::: Entries shown :::

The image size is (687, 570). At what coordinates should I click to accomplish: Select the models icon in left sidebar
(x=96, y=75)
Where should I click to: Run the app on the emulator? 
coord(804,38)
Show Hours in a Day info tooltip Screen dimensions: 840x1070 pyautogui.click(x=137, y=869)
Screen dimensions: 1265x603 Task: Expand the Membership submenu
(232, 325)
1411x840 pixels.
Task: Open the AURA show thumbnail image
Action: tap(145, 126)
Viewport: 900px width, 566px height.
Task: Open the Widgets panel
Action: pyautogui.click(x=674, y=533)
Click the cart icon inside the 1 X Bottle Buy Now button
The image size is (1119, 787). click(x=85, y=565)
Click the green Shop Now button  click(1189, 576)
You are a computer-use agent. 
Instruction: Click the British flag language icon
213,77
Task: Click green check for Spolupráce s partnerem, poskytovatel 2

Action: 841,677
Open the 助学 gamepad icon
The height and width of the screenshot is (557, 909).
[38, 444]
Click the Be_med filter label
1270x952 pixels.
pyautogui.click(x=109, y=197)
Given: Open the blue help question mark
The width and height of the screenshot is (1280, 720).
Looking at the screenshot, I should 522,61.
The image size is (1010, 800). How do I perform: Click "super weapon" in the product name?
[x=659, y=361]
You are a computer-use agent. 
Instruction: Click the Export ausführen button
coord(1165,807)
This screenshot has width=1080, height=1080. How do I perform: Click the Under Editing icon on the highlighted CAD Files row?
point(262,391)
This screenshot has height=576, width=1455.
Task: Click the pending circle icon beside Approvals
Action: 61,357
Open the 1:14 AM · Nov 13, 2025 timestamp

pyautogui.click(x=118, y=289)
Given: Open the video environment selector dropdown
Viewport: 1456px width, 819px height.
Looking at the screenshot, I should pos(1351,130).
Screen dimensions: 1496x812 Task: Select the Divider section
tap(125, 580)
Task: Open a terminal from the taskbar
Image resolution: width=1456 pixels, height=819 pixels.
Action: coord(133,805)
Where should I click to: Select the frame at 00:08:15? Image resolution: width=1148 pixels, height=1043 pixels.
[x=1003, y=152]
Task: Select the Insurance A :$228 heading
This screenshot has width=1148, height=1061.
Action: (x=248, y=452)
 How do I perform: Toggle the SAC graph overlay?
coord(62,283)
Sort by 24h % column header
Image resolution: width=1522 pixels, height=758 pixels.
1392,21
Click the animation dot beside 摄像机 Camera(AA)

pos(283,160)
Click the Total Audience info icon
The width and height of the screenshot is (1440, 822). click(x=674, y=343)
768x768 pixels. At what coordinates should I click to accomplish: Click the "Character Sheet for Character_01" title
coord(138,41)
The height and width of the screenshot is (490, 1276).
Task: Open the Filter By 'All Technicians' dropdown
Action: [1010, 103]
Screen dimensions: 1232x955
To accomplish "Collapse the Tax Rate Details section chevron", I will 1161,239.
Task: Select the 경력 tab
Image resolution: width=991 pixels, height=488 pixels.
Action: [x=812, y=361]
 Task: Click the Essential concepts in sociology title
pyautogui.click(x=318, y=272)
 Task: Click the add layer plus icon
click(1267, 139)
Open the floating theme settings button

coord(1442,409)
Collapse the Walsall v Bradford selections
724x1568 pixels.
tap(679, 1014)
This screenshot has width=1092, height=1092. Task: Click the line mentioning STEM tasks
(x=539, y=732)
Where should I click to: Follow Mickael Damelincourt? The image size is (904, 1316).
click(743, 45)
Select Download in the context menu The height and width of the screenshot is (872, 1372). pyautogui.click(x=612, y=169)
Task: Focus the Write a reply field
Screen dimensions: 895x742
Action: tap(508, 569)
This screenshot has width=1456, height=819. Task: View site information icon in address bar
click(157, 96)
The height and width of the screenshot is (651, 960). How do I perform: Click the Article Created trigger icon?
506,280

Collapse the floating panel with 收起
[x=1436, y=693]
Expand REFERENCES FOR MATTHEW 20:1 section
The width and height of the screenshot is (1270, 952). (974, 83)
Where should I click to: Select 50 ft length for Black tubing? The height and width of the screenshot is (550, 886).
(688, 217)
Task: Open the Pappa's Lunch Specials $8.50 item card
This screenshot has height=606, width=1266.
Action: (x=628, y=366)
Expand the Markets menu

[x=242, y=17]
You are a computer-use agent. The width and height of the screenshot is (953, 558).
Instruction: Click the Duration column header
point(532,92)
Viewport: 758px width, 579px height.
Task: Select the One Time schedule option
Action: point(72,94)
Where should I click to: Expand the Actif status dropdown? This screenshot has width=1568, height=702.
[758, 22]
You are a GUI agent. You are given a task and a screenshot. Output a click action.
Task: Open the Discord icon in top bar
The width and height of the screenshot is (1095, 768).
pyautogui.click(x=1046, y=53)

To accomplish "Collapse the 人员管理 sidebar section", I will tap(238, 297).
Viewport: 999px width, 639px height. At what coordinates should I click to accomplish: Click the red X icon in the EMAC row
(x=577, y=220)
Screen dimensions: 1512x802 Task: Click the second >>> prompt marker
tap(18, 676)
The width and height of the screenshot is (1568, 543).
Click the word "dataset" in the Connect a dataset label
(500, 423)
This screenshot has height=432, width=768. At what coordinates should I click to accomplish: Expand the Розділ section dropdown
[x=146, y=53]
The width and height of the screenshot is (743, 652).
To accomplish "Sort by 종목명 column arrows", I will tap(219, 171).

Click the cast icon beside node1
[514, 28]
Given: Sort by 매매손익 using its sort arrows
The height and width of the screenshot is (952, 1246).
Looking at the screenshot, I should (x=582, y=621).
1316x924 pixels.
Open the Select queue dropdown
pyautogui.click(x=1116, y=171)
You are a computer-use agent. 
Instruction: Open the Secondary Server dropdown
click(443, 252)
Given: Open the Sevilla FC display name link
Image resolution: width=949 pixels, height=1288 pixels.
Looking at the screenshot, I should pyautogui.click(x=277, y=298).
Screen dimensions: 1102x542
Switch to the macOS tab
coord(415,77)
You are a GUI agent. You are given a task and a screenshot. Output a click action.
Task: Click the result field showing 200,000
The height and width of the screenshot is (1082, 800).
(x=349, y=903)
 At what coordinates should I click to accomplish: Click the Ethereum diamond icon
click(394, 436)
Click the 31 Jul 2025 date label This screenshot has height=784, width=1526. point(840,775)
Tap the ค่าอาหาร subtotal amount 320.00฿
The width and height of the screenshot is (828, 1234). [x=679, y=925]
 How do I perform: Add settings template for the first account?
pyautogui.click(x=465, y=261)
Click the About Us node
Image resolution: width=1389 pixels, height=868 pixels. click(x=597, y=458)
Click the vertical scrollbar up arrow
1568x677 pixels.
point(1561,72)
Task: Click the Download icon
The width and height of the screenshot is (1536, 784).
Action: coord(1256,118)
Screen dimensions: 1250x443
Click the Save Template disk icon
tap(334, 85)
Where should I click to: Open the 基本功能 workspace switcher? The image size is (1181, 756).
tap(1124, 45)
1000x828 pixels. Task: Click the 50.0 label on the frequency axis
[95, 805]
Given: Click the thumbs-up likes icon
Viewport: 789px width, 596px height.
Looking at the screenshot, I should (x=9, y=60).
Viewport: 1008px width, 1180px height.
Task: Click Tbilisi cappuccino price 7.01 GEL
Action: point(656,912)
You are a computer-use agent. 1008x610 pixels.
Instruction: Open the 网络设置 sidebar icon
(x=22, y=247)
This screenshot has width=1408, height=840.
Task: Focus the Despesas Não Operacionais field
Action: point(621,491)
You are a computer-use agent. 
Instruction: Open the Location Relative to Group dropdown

:::

Turn the material above into a JSON list of strings, with one string per line and no blank lines.

Solution to this problem –
[
  "The image size is (687, 570). At what coordinates should I click to accomplish: Select the models icon in left sidebar",
  "(x=96, y=75)",
  "Where should I click to: Run the app on the emulator? ",
  "coord(804,38)",
  "Show Hours in a Day info tooltip Screen dimensions: 840x1070 pyautogui.click(x=137, y=869)",
  "Screen dimensions: 1265x603 Task: Expand the Membership submenu",
  "(232, 325)",
  "1411x840 pixels.",
  "Task: Open the AURA show thumbnail image",
  "Action: tap(145, 126)",
  "Viewport: 900px width, 566px height.",
  "Task: Open the Widgets panel",
  "Action: pyautogui.click(x=674, y=533)",
  "Click the cart icon inside the 1 X Bottle Buy Now button",
  "The image size is (1119, 787). click(x=85, y=565)",
  "Click the green Shop Now button  click(1189, 576)",
  "You are a computer-use agent. ",
  "Instruction: Click the British flag language icon",
  "213,77",
  "Task: Click green check for Spolupráce s partnerem, poskytovatel 2",
  "Action: 841,677",
  "Open the 助学 gamepad icon",
  "The height and width of the screenshot is (557, 909).",
  "[38, 444]",
  "Click the Be_med filter label",
  "1270x952 pixels.",
  "pyautogui.click(x=109, y=197)",
  "Given: Open the blue help question mark",
  "The width and height of the screenshot is (1280, 720).",
  "Looking at the screenshot, I should 522,61.",
  "The image size is (1010, 800). How do I perform: Click \"super weapon\" in the product name?",
  "[x=659, y=361]",
  "You are a computer-use agent. ",
  "Instruction: Click the Export ausführen button",
  "coord(1165,807)",
  "This screenshot has width=1080, height=1080. How do I perform: Click the Under Editing icon on the highlighted CAD Files row?",
  "point(262,391)",
  "This screenshot has height=576, width=1455.",
  "Task: Click the pending circle icon beside Approvals",
  "Action: 61,357",
  "Open the 1:14 AM · Nov 13, 2025 timestamp",
  "pyautogui.click(x=118, y=289)",
  "Given: Open the video environment selector dropdown",
  "Viewport: 1456px width, 819px height.",
  "Looking at the screenshot, I should pos(1351,130).",
  "Screen dimensions: 1496x812 Task: Select the Divider section",
  "tap(125, 580)",
  "Task: Open a terminal from the taskbar",
  "Image resolution: width=1456 pixels, height=819 pixels.",
  "Action: coord(133,805)",
  "Where should I click to: Select the frame at 00:08:15? Image resolution: width=1148 pixels, height=1043 pixels.",
  "[x=1003, y=152]",
  "Task: Select the Insurance A :$228 heading",
  "This screenshot has width=1148, height=1061.",
  "Action: (x=248, y=452)",
  " How do I perform: Toggle the SAC graph overlay?",
  "coord(62,283)",
  "Sort by 24h % column header",
  "Image resolution: width=1522 pixels, height=758 pixels.",
  "1392,21",
  "Click the animation dot beside 摄像机 Camera(AA)",
  "pos(283,160)",
  "Click the Total Audience info icon",
  "The width and height of the screenshot is (1440, 822). click(x=674, y=343)",
  "768x768 pixels. At what coordinates should I click to accomplish: Click the \"Character Sheet for Character_01\" title",
  "coord(138,41)",
  "The height and width of the screenshot is (490, 1276).",
  "Task: Open the Filter By 'All Technicians' dropdown",
  "Action: [1010, 103]",
  "Screen dimensions: 1232x955",
  "To accomplish \"Collapse the Tax Rate Details section chevron\", I will 1161,239.",
  "Task: Select the 경력 tab",
  "Image resolution: width=991 pixels, height=488 pixels.",
  "Action: [x=812, y=361]",
  " Task: Click the Essential concepts in sociology title",
  "pyautogui.click(x=318, y=272)",
  " Task: Click the add layer plus icon",
  "click(1267, 139)",
  "Open the floating theme settings button",
  "coord(1442,409)",
  "Collapse the Walsall v Bradford selections",
  "724x1568 pixels.",
  "tap(679, 1014)",
  "This screenshot has width=1092, height=1092. Task: Click the line mentioning STEM tasks",
  "(x=539, y=732)",
  "Where should I click to: Follow Mickael Damelincourt? The image size is (904, 1316).",
  "click(743, 45)",
  "Select Download in the context menu The height and width of the screenshot is (872, 1372). pyautogui.click(x=612, y=169)",
  "Task: Focus the Write a reply field",
  "Screen dimensions: 895x742",
  "Action: tap(508, 569)",
  "This screenshot has width=1456, height=819. Task: View site information icon in address bar",
  "click(157, 96)",
  "The height and width of the screenshot is (651, 960). How do I perform: Click the Article Created trigger icon?",
  "506,280",
  "Collapse the floating panel with 收起",
  "[x=1436, y=693]",
  "Expand REFERENCES FOR MATTHEW 20:1 section",
  "The width and height of the screenshot is (1270, 952). (974, 83)",
  "Where should I click to: Select 50 ft length for Black tubing? The height and width of the screenshot is (550, 886).",
  "(688, 217)",
  "Task: Open the Pappa's Lunch Specials $8.50 item card",
  "This screenshot has height=606, width=1266.",
  "Action: (x=628, y=366)",
  "Expand the Markets menu",
  "[x=242, y=17]",
  "You are a computer-use agent. The width and height of the screenshot is (953, 558).",
  "Instruction: Click the Duration column header",
  "point(532,92)",
  "Viewport: 758px width, 579px height.",
  "Task: Select the One Time schedule option",
  "Action: point(72,94)",
  "Where should I click to: Expand the Actif status dropdown? This screenshot has width=1568, height=702.",
  "[758, 22]",
  "You are a GUI agent. You are given a task and a screenshot. Output a click action.",
  "Task: Open the Discord icon in top bar",
  "The width and height of the screenshot is (1095, 768).",
  "pyautogui.click(x=1046, y=53)",
  "To accomplish \"Collapse the 人员管理 sidebar section\", I will tap(238, 297).",
  "Viewport: 999px width, 639px height. At what coordinates should I click to accomplish: Click the red X icon in the EMAC row",
  "(x=577, y=220)",
  "Screen dimensions: 1512x802 Task: Click the second >>> prompt marker",
  "tap(18, 676)",
  "The width and height of the screenshot is (1568, 543).",
  "Click the word \"dataset\" in the Connect a dataset label",
  "(500, 423)",
  "This screenshot has height=432, width=768. At what coordinates should I click to accomplish: Expand the Розділ section dropdown",
  "[x=146, y=53]",
  "The width and height of the screenshot is (743, 652).",
  "To accomplish \"Sort by 종목명 column arrows\", I will tap(219, 171).",
  "Click the cast icon beside node1",
  "[514, 28]",
  "Given: Sort by 매매손익 using its sort arrows",
  "The height and width of the screenshot is (952, 1246).",
  "Looking at the screenshot, I should (x=582, y=621).",
  "1316x924 pixels.",
  "Open the Select queue dropdown",
  "pyautogui.click(x=1116, y=171)",
  "You are a computer-use agent. ",
  "Instruction: Open the Secondary Server dropdown",
  "click(443, 252)",
  "Given: Open the Sevilla FC display name link",
  "Image resolution: width=949 pixels, height=1288 pixels.",
  "Looking at the screenshot, I should pyautogui.click(x=277, y=298).",
  "Screen dimensions: 1102x542",
  "Switch to the macOS tab",
  "coord(415,77)",
  "You are a GUI agent. You are given a task and a screenshot. Output a click action.",
  "Task: Click the result field showing 200,000",
  "The height and width of the screenshot is (1082, 800).",
  "(x=349, y=903)",
  " At what coordinates should I click to accomplish: Click the Ethereum diamond icon",
  "click(394, 436)",
  "Click the 31 Jul 2025 date label This screenshot has height=784, width=1526. point(840,775)",
  "Tap the ค่าอาหาร subtotal amount 320.00฿",
  "The width and height of the screenshot is (828, 1234). [x=679, y=925]",
  " How do I perform: Add settings template for the first account?",
  "pyautogui.click(x=465, y=261)",
  "Click the About Us node",
  "Image resolution: width=1389 pixels, height=868 pixels. click(x=597, y=458)",
  "Click the vertical scrollbar up arrow",
  "1568x677 pixels.",
  "point(1561,72)",
  "Task: Click the Download icon",
  "The width and height of the screenshot is (1536, 784).",
  "Action: coord(1256,118)",
  "Screen dimensions: 1250x443",
  "Click the Save Template disk icon",
  "tap(334, 85)",
  "Where should I click to: Open the 基本功能 workspace switcher? The image size is (1181, 756).",
  "tap(1124, 45)",
  "1000x828 pixels. Task: Click the 50.0 label on the frequency axis",
  "[95, 805]",
  "Given: Click the thumbs-up likes icon",
  "Viewport: 789px width, 596px height.",
  "Looking at the screenshot, I should (x=9, y=60).",
  "Viewport: 1008px width, 1180px height.",
  "Task: Click Tbilisi cappuccino price 7.01 GEL",
  "Action: point(656,912)",
  "You are a computer-use agent. 1008x610 pixels.",
  "Instruction: Open the 网络设置 sidebar icon",
  "(x=22, y=247)",
  "This screenshot has width=1408, height=840.",
  "Task: Focus the Despesas Não Operacionais field",
  "Action: point(621,491)",
  "You are a computer-use agent. ",
  "Instruction: Open the Location Relative to Group dropdown"
]